(Extracted data entries)
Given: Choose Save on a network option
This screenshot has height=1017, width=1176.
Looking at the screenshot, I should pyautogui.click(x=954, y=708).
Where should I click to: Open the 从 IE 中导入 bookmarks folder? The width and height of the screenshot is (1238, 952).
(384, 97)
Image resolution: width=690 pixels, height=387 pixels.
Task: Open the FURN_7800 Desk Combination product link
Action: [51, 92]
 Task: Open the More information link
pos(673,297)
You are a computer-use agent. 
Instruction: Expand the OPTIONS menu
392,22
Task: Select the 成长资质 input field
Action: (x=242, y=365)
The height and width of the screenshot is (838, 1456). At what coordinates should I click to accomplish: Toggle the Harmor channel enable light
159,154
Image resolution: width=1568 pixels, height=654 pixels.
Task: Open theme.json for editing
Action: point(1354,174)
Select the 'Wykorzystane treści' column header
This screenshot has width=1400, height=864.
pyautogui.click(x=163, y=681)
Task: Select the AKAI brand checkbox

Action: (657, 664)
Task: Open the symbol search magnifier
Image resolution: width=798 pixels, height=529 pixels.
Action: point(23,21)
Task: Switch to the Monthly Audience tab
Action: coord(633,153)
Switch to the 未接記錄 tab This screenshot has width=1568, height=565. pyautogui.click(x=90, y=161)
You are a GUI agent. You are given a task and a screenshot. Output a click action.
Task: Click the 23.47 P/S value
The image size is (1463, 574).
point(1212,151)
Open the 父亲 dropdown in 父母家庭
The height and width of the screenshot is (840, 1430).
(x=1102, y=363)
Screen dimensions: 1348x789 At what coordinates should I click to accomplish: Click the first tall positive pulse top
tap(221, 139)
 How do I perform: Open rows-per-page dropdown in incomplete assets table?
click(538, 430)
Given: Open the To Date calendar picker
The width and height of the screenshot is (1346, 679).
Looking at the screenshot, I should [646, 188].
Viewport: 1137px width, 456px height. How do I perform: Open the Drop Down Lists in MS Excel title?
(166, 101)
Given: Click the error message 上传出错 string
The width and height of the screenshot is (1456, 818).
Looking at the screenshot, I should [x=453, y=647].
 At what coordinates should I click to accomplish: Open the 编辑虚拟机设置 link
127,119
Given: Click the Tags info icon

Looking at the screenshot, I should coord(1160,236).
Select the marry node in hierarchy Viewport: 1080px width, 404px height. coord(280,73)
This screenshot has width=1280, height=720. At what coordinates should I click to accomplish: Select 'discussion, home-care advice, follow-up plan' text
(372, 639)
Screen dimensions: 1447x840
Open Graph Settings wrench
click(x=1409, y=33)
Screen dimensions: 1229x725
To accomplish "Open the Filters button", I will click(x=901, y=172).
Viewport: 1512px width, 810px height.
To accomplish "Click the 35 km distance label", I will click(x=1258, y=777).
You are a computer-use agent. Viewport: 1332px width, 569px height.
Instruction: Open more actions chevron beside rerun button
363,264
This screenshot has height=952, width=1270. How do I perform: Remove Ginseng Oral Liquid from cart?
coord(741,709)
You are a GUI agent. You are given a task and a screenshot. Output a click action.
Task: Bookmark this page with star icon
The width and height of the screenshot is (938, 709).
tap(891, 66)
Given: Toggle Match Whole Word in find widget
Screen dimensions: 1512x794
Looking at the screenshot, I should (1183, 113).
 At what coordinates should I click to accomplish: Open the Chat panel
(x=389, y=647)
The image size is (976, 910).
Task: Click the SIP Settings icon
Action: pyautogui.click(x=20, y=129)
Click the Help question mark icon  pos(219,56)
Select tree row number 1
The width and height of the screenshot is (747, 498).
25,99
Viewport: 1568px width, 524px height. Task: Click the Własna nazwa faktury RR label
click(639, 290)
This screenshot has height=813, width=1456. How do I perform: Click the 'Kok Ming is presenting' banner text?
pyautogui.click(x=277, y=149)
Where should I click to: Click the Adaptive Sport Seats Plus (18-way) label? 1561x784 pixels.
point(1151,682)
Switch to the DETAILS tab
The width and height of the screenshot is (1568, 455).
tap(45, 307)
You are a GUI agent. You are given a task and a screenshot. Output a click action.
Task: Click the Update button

__Short exercise__
Reproduce the lines of the material word for word, starting with the line that contains "Task: Open the symbol search magnifier" and going on through the line that contains "Select the marry".

__Output below__
Task: Open the symbol search magnifier
Image resolution: width=798 pixels, height=529 pixels.
Action: point(23,21)
Task: Switch to the Monthly Audience tab
Action: coord(633,153)
Switch to the 未接記錄 tab This screenshot has width=1568, height=565. pyautogui.click(x=90, y=161)
You are a GUI agent. You are given a task and a screenshot. Output a click action.
Task: Click the 23.47 P/S value
The image size is (1463, 574).
point(1212,151)
Open the 父亲 dropdown in 父母家庭
The height and width of the screenshot is (840, 1430).
(x=1102, y=363)
Screen dimensions: 1348x789 At what coordinates should I click to accomplish: Click the first tall positive pulse top
tap(221, 139)
 How do I perform: Open rows-per-page dropdown in incomplete assets table?
click(538, 430)
Given: Open the To Date calendar picker
The width and height of the screenshot is (1346, 679).
Looking at the screenshot, I should [646, 188].
Viewport: 1137px width, 456px height. How do I perform: Open the Drop Down Lists in MS Excel title?
(166, 101)
Given: Click the error message 上传出错 string
The width and height of the screenshot is (1456, 818).
Looking at the screenshot, I should [x=453, y=647].
 At what coordinates should I click to accomplish: Open the 编辑虚拟机设置 link
127,119
Given: Click the Tags info icon

Looking at the screenshot, I should coord(1160,236).
Select the marry node in hierarchy Viewport: 1080px width, 404px height. coord(280,73)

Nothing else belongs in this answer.